Definitely learned a lot. I know enough to know how much experience you have. Wish I could say this would only take me 10 minutes. More like 100.


----------



## Sir MixAlot (Apr 4, 2008)

flipflopper said:


> Definitely learned a lot. I know enough to know how much experience you have. Wish I could say this would only take me 10 minutes. More like 100.


Thats awesome @flipflopper!:thumbup:
Skim coating a wall might take you longer than me. But, with these videos you now have the skills to skim coat your walls on your own.:thumbsup: 
Take care, -Paul


----------



## Gymschu (Dec 12, 2010)

SirMixAlot, you never disappoint with your videos. If I don't make it to Heaven, I know what I'll be doing in the "other place." Skim-coating. Do I like the final results of doing it? Sure. But what an ugly, dirty, rotten job it is to get to the finished product. At least your videos make it LOOK like fun.


----------



## christoff (Feb 26, 2008)

Gymschu said:


> SirMixAlot, you never disappoint with your videos. If I don't make it to Heaven, I know what I'll be doing in the "other place." Skim-coating. Do I like the final results of doing it? Sure. But what an ugly, dirty, rotten job it is to get to the finished product. At least your videos make it LOOK like fun.

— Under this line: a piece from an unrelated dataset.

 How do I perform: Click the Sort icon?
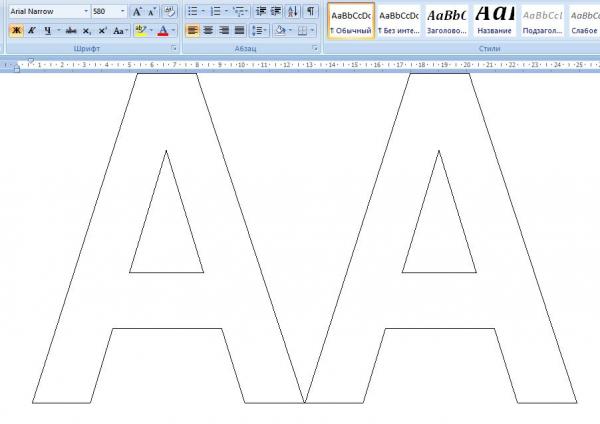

You do have a good point but I as well enjoy my finished product.


----------



## nerelda (Jan 27, 2020)

I know this is an older thread, but I wanted to stop by and say thank you so much for it! I learned a lot in this video and can't wait to use it! We have some horribly damaged walls in our home and I spent HOURS on the small bathroom alone that we are finishing up just to make the walls look presentable. We still have the rest of the house to do. I'm planning on using these tips on the next room and cannot wait to see the outcome!


----------